_Task instructions_: Track down every line below that holds "agent" and copy it.

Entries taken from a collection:
···
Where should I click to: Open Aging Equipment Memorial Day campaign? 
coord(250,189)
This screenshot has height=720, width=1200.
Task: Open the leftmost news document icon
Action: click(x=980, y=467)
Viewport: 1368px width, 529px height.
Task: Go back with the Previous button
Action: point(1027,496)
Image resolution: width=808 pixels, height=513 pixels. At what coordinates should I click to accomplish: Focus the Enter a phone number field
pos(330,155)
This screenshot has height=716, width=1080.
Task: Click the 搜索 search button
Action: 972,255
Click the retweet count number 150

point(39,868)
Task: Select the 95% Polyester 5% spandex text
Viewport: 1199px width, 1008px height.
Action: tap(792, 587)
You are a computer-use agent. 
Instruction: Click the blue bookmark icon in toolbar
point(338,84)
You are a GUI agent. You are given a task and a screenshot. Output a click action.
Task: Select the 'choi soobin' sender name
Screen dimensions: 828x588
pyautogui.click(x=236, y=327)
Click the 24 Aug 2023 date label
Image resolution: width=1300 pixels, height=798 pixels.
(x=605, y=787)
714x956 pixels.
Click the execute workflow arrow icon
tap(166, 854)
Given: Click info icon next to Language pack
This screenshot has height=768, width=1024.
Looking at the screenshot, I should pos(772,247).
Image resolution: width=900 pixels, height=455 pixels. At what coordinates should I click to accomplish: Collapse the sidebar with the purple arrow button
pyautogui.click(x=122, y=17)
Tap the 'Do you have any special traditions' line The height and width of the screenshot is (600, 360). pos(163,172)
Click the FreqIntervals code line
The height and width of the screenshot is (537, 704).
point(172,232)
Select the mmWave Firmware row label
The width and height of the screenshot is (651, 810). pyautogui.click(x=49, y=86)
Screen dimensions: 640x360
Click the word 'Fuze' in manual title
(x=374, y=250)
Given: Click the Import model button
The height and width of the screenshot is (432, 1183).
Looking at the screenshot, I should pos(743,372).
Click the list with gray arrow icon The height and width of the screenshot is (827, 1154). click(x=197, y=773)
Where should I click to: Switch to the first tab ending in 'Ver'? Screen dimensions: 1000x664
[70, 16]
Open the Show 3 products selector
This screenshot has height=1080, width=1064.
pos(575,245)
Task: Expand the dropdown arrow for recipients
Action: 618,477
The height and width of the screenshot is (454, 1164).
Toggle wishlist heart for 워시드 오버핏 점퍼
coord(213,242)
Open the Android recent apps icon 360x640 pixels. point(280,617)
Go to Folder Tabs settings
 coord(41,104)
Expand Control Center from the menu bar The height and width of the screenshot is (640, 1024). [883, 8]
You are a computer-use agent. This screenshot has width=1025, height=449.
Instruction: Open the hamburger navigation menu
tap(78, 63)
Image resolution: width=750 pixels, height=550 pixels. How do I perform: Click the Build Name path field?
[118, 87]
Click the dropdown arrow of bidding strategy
···
_Solution for this task_:
You are a computer-use agent. 
You are a GUI agent. You are given a task and a screenshot. Output a click action.
You are a computer-use agent. This screenshot has width=1025, height=449.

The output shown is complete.